In polyurethane, “CrystaLac Extreme Protection POLYURETHANE” is a standout product. This water-based polyurethane is praised for its durability and environmental friendliness. It provides a hard, clear finish resistant to water and household chemicals, making it an excellent choice for high-use furniture and floors.

Using Shellac and Polyurethane in Real Projects


A real-world example of shellac in use can be seen in antique furniture restoration. One woodworker, for instance, used shellac to restore an early 20th-century oak table. The shellac brought out the wood’s natural grain and color, giving the piece a warm, rich glow. Plus, because shellac is easy to repair, any future damage to the table’s finish can be easily touched up.


On the other hand, polyurethane is often the finish of choice for new furniture builds. For example, a custom-made dining table was finished with several coats of polyurethane to protect it from daily use. The polyurethane provided a durable, water-resistant finish that could withstand spills, heat from hot dishes, and the wear and tear of family meals. Plus, the clear finish allowed the beauty of the wood to shine through, enhancing the table’s aesthetic appeal.


What is the difference between shellac and polyurethane?

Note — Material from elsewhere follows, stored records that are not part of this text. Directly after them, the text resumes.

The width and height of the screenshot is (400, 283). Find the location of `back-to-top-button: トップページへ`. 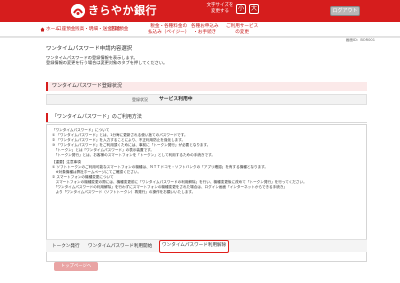

back-to-top-button: トップページへ is located at coordinates (76, 266).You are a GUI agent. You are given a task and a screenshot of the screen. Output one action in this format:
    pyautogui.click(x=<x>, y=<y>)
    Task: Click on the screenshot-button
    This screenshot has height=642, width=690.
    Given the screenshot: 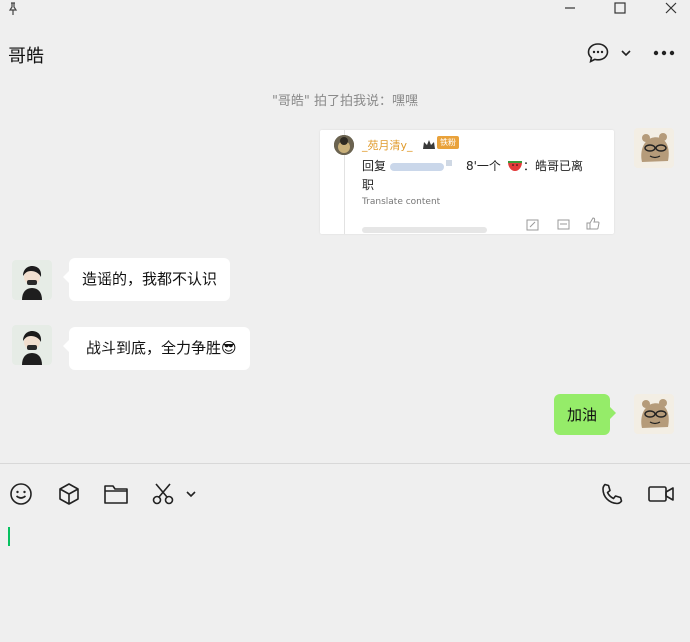 What is the action you would take?
    pyautogui.click(x=163, y=494)
    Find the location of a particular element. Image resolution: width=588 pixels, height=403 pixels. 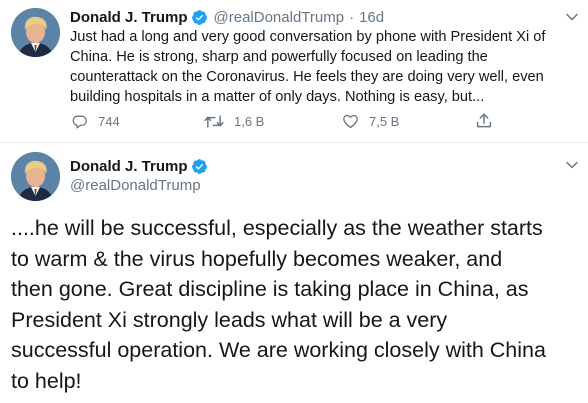

retweet-icon is located at coordinates (214, 122).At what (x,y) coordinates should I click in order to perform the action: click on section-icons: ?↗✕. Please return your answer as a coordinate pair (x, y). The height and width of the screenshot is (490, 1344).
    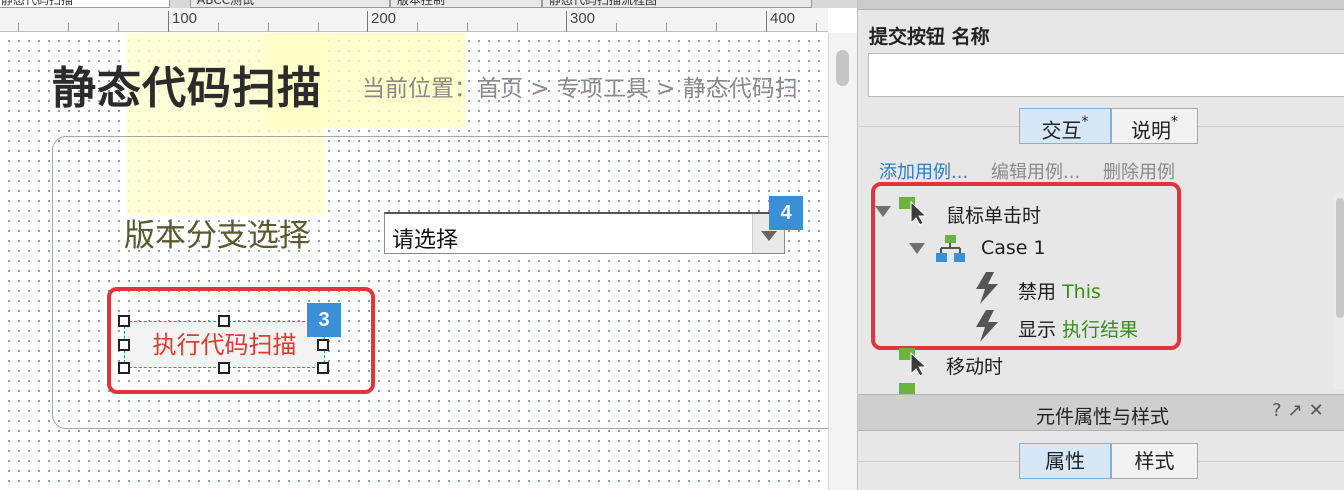
    Looking at the image, I should click on (1301, 410).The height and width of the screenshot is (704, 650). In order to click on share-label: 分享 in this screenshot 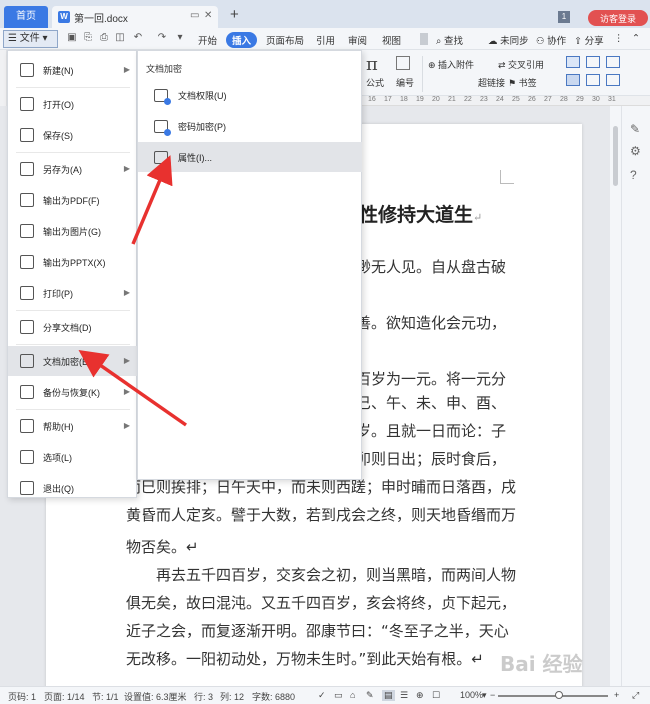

Shellac is a natural finish derived from the secretions of the lac bug, while polyurethane is a synthetic finish that forms a durable coating on the wood’s surface.

Is shellac safe to use?

Once cured, shellac is generally considered safe and non-toxic. However, care should be taken when handling alcohol-dissolving shellac flakes.

Is polyurethane waterproof?

Polyurethane provides a waterproof barrier on the wood’s surface, making it resistant to water damage. However, prolonged exposure to water can still cause damage.

Which finish is more durable: shellac or polyurethane?

Polyurethane is generally more durable and can withstand heavy use and exposure to household chemicals better than shellac.

Can shellac be used on outdoor projects?

Shellac is not recommended for outdoor use as it is susceptible to moisture and UV exposure damage.

How long does it take for shellac and polyurethane to dry?

Shellac dries quickly, often within minutes, while polyurethane can take several hours to dry between coats.

Can I apply polyurethane over shellac?

Yes, you can apply polyurethane over shellac, but it’s important to ensure it is fully cured and lightly sanded before applying it.


Both shellac and polyurethane offer distinct qualities and benefits for wood finishes. Shellac is a natural product that enhances the wood’s natural beauty with its warm, amber hue. It dries quickly and is easy to repair. However, it is less durable and not as moisture-resistant as polyurethane.

Polyurethane, on the other hand, is a synthetic finish known for its durability and water resistance. It provides a hard, protective layer on the wood’s surface and can withstand heavy use. However, it takes longer to dry and may require more careful application.

When choosing between shellac and polyurethane, consider the specific needs of your project. If you’re looking for a natural, warm finish and don’t require extreme durability or moisture resistance, shellac can be a good choice. Polyurethane is the better option if durability, water resistance, and long-term protection are key factors.